Há, evidentemente, obras híbridas, vazadas em moldes aparentemente teatrais, e que não devem ser confundidas, quer com as peças que excedem o quadro cénico, quer com, por exemplo, romances, em que é aproveitada, como artifício narrativo, a forma escriturai do teatro. Essas obras não são teatro, porque não são espectáculo, por muito espectaculares em palavras, penas, plumas e gente, que os autores as sonhem.

O teatro é, fundamentalmente, um espectáculo. A intensidade crucial dos momentos trágicos, a explosão irresistível de certos momentos fársicos, a sedução funambulesca de bem conduzidas cenas de alta comédia, tudo isso é um sacrifício da abstracção intelectual à natureza espectacular do teatro. Por isso é natural que a espíritos extremamente argutos, mas abstractivos, passe desapercebido ou desagrade francamente o que permite precisamente a exposição cénica daquelas ideias que perseguem. Por isso não admira que espíritos menos argutos, apenas desejosos de assistir a uma representação, se deixem prender por peças absolutamente vazias, óbvias, mas excelentemente carpinteiradas.

O espectáculo tem as suas leis próprias, seja teatro declamado, teatro lírico ou teatro dançado. Leis a que os próprios executantes musicais se sujeitam como executantes e como criaturas que pisam um tablado. As ideias são compreendidas; os espectáculos impõem-se. É mesmo essa imposição, essa força sugestiva, a qualidade primordial que o público exige a um espectáculo, porque é, afinal, da natureza intrínseca da relação público-visão, que o espectáculo estabelece.

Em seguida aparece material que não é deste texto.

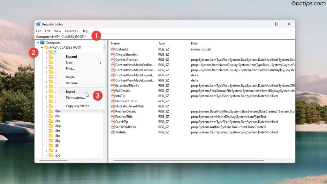
Task: Click the REG_SZ icon beside TileInfo
Action: [x=112, y=132]
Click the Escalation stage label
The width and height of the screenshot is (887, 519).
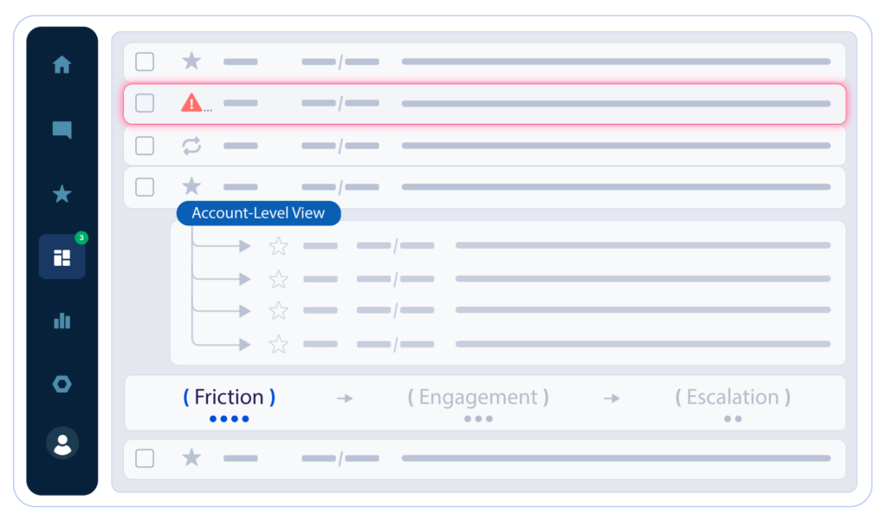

A literatice, e não a literatura, é inimiga do teatro. E todavia, notemos que, ultrapassada inteiramente uma sensibilidade colectiva determinada, nos parece insuportável literatice o que foi uma agudíssima vivência dramática. Sirva de exemplo todo o teatro simbolista, de escola. Às vezes, sucede que a aversão manifestada por certas formas significa, pelo contrário, um desfasamento entre aquilo de que realmente se gosta e aquilo de que se desejaria gostar. Exige-se dos outros que nos façam o favor de não suscitar em nós aquelas apetências que sentimos não se coadunarem com a atitude que, em face da voluntária compreensão do momento que passa, entendemos dever eticamente assumir.

Ao teatro cabe, infelizmente, como espectáculo que é, suscitar tudo isso. A própria poesia é menos lírica e mais dramática, na medida em que tal suscita também. O que não quer, evidentemente, dizer que lirismo e espectáculo sejam incompatíveis. Apenas um lirismo que se não desdobre, que se não despersonalize, que se não submeta às situações cénicas que imaginou ou ilumina — apenas esse é incompatível com o espectáculo. Todo o outro é condição essencial à própria existência superior deste: pois que, no teatro máximo que é a tragédia, a significação se refugia precisamente na pungência lírica do discurso das personagens, quando, no momento supremo, expõem a si próprias a sua condição trágica. Como as surpresas e os reconhecimentos, o lirismo é condição do espectáculo. Ora o lirismo, a grande poesia, só é exprimível com a categoria intelectual e linguística compatível com a sua própria altura. Em vez de declamatória, a expressão será discreta; em vez de expositiva, sugestiva; em vez de analítica, densa. Enfim, tudo aquilo que no teatro é a expressão convencional da vida viva, como na poesia lírica é a própria vida da poesia.

 

 

Notas:

1. Diz Garrett, de quem me servi para epígrafe, em outra nota à mesma «memória» — «Gil Vicente usou de todos os metros possíveis em português mas raríssima vez do endecassílabo. E todavia este é quase o único a que a prosódia da língua dá harmonia e força bastante para soar bem sem rima. Que se há-de fazer? Variar-lhe o ritmo, quebrar-lhe a monotonia da cadência como fez Alfieri, a quem todavia o toscano faltou com as desinências fortes que não tem, e que no português abundam tanto».

2. «Sem mitologia» quer aqui significar — sem imaginação. Toda a história da mais alta expressão nacional — a poesia — demonstra a quase ausência de imaginação transfiguradora. A grande poesia, entre nós, terá sido sempre atingida por vias de abstracção intelectual, como é tão visível em Camões e Pessoa. Mesmo um António Nobre não imagina: evoca e convoca pessoas e lugares. Mesmo um Pascoaes pode definir-se, sob este aspecto, por um verso seu, magnífico: «o que há de aparição no seio da aparência» — quer dizer: o que exsurge do que os seres e as coisas parecem.